**What to do**
Each entry has to be set down again with no alteration.

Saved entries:
|---|

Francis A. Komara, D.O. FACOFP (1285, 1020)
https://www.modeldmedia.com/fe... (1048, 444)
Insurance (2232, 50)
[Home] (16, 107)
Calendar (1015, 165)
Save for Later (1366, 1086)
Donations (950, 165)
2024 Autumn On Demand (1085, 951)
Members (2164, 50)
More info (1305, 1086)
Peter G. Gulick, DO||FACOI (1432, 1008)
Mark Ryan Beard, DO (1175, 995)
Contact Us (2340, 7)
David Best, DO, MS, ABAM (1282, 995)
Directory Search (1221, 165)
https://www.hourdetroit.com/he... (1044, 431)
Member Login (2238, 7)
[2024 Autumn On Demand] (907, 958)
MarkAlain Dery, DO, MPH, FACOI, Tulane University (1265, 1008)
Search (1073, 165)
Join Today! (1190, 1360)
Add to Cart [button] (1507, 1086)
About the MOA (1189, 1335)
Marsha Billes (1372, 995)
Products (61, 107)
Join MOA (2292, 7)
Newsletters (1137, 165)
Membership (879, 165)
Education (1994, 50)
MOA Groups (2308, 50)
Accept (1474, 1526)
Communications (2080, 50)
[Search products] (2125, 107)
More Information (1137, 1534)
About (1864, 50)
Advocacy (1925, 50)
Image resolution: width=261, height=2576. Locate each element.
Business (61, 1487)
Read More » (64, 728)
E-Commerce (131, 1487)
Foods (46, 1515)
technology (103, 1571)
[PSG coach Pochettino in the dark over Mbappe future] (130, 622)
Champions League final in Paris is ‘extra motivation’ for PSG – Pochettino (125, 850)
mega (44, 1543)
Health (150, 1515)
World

|---|

**Output for this exercise**
Francis A. Komara, D.O. FACOFP (1285, 1020)
https://www.modeldmedia.com/fe... (1048, 444)
Insurance (2232, 50)
[Home] (16, 107)
Calendar (1015, 165)
Save for Later (1366, 1086)
Donations (950, 165)
2024 Autumn On Demand (1085, 951)
Members (2164, 50)
More info (1305, 1086)
Peter G. Gulick, DO||FACOI (1432, 1008)
Mark Ryan Beard, DO (1175, 995)
Contact Us (2340, 7)
David Best, DO, MS, ABAM (1282, 995)
Directory Search (1221, 165)
https://www.hourdetroit.com/he... (1044, 431)
Member Login (2238, 7)
[2024 Autumn On Demand] (907, 958)
MarkAlain Dery, DO, MPH, FACOI, Tulane University (1265, 1008)
Search (1073, 165)
Join Today! (1190, 1360)
Add to Cart [button] (1507, 1086)
About the MOA (1189, 1335)
Marsha Billes (1372, 995)
Products (61, 107)
Join MOA (2292, 7)
Newsletters (1137, 165)
Membership (879, 165)
Education (1994, 50)
MOA Groups (2308, 50)
Accept (1474, 1526)
Communications (2080, 50)
[Search products] (2125, 107)
More Information (1137, 1534)
About (1864, 50)
Advocacy (1925, 50)
Image resolution: width=261, height=2576. Locate each element.
Business (61, 1487)
Read More » (64, 728)
E-Commerce (131, 1487)
Foods (46, 1515)
technology (103, 1571)
[PSG coach Pochettino in the dark over Mbappe future] (130, 622)
Champions League final in Paris is ‘extra motivation’ for PSG – Pochettino (125, 850)
mega (44, 1543)
Health (150, 1515)
World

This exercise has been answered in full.